*** Opening Provided records ***

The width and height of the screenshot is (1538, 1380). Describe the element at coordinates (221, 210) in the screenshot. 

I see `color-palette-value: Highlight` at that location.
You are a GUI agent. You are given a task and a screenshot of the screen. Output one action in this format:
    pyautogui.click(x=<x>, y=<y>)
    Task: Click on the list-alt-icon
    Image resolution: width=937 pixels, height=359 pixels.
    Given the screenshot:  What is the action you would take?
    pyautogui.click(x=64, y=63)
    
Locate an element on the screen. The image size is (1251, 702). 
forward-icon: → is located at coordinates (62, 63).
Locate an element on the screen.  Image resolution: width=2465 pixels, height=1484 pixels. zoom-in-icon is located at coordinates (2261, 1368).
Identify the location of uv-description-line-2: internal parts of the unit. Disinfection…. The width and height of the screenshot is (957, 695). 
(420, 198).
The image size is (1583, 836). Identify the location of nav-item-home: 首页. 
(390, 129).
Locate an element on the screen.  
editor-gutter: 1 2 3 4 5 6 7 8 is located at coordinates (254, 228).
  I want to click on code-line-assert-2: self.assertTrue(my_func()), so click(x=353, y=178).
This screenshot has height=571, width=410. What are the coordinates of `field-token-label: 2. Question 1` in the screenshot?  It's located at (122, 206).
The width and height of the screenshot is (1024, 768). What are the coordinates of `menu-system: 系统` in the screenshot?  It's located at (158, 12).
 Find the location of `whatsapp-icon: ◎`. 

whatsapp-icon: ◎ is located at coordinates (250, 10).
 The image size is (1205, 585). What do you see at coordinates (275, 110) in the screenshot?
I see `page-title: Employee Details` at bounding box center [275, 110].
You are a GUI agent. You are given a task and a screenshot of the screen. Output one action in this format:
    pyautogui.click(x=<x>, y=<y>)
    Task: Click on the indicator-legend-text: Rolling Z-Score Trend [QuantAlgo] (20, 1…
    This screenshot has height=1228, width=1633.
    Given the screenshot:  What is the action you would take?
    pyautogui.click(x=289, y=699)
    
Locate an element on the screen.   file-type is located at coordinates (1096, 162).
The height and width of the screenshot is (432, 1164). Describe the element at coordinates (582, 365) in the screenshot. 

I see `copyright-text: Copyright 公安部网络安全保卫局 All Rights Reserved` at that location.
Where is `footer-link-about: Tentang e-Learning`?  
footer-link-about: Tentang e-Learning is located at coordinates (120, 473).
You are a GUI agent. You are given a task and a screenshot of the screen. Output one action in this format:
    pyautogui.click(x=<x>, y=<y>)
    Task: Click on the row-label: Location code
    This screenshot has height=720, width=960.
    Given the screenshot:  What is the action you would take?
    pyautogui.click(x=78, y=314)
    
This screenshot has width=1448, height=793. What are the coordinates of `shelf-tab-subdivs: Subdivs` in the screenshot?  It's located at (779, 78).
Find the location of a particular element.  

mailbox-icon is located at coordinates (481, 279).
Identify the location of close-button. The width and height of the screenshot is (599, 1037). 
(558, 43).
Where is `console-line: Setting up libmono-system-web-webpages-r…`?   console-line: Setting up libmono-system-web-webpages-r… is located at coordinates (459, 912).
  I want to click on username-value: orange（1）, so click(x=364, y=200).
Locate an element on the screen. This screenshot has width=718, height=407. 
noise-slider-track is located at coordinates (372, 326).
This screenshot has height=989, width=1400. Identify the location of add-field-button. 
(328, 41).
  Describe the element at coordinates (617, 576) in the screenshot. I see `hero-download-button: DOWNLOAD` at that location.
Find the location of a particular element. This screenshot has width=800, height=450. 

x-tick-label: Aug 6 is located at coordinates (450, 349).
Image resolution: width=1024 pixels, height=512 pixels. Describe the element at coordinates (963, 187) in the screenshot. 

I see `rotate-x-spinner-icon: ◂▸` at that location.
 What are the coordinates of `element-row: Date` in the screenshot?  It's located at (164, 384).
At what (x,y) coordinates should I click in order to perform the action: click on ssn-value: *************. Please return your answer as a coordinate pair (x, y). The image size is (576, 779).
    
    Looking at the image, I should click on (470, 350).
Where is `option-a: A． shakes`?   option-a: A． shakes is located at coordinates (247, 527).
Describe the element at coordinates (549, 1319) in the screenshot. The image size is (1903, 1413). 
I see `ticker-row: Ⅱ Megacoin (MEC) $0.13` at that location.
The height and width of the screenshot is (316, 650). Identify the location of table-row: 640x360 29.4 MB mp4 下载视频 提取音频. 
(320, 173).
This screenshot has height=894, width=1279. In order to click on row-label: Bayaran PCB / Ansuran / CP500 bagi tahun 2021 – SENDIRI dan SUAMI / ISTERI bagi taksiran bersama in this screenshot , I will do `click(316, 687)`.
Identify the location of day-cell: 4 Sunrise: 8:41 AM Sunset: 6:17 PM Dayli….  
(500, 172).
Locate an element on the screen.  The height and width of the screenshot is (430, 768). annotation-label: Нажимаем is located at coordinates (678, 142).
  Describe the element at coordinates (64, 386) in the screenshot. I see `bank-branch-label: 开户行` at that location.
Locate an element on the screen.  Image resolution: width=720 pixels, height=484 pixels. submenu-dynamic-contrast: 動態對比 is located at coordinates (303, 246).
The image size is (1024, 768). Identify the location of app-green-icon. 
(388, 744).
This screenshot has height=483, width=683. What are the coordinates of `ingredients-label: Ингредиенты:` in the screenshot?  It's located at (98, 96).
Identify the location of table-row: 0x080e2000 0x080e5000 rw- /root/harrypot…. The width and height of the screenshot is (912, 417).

*** Closing Provided records ***

Copy the lines above without any change, from the line with "coordinates (678, 142)." up to and including the line with "(388, 744).".

▶ Completed exercise:
Locate an element on the screen.  The height and width of the screenshot is (430, 768). annotation-label: Нажимаем is located at coordinates (678, 142).
  Describe the element at coordinates (64, 386) in the screenshot. I see `bank-branch-label: 开户行` at that location.
Locate an element on the screen.  Image resolution: width=720 pixels, height=484 pixels. submenu-dynamic-contrast: 動態對比 is located at coordinates (303, 246).
The image size is (1024, 768). Identify the location of app-green-icon. 
(388, 744).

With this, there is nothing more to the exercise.